The people who run the Trinity River Express, North Texas’ major commuter line, say it’s official – its trains will miss a federal deadline to have new safety equipment designed to save lives.
But despite the major delays, which threaten to shut down commuter traffic for thousands of passengers throughout the Metroplex, there are no plans to hold any individual managers accountable, officials said.
The TRE, which is operated by the Dallas Area Rapid Transit and Trinity Metro rail lines, will not meet the end-of-the-year federal deadline to have its trains equipped with Positive Train Control, or PTC, a sophisticated safety measure that can stop speeding trains and avoid head-on collisions. The deadline was set back in 2015.
Along with the potential of impacting thousands of commuters, Amtrak, which utilizes TRE tracks in North Texas, has said it may discontinue service next year on rail lines that are not PTC ready.
“I think we are all concerned that we are not going to meet the deadline,” said Sue Bauman, board chairwoman for DART, which supervises the TRE.
Bauman told NBC 5 Investigates that there were no plans to hold any particular individuals responsible for the delays, opting instead to share the blame throughout DART, Trinity Metro and the TRE.
“Are you saying, are we looking to blame someone … I think we are all accountable, if you want to know,” she said.
Bauman said much of the problem has been because one of the major vendors, Wabtec, has been overwhelmed by commuter lines throughout the country that need PTC equipment installed by the deadline, set by the Federal Railroad Administration.

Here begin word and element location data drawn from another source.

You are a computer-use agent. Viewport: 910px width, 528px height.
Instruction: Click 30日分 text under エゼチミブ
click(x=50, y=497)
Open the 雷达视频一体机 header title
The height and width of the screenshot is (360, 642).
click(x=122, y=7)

“I’m not blaming the vendor because I think the vendor has just been overwhelmed with their delivery to all the people who need their product,” Bauman said.
Wabtec describes itself on its website as “a leading supplier of value-added, technology-based products and services for freight rail, passenger transit and select industrial markets worldwide.”
The company, based in Pennsylvania, did not respond to multiple requests for a comment.
Heightened safety laws for trains, including a federal mandate for PTC systems, came in 2008 following one of the worst rail crashes in history, between a commuter train and a freight locomotive in Los Angles.
Twenty-five people were killed and 135 were injured.
“It shouldn’t take this long,” said Claudia Souser, who lost her husband in the accident.
NBC 5 Investigates went to Los Angeles this year to see how that city’s rail lines have improved since the tragedy.
In an interview, Souser told us trains everywhere should already be protected by PTC.
“It’s the right thing to do, and it should be done,” she said.
TRE staff has apparently known for months that the PTC deadline would not be met, according to internal documents obtained through open records requests.
Those records included a staff presentation in January which suggested the deadline might be missed, and a progress report in June which said full implementation would not occur until December 2019, a full year after the deadline.
The TRE is one of nine commuter rail lines across the country that are in danger of not meeting the federal requirements, leaving officials to hope the federal government will grant them a deadline extension to get up to speed.
If that doesn’t happen, and the trains are sidelined, the back-up plan is to deploy buses for commuters.
“That will be in the back pocket,” said Bauman. “It’s not something we hope we’re going to exercise.”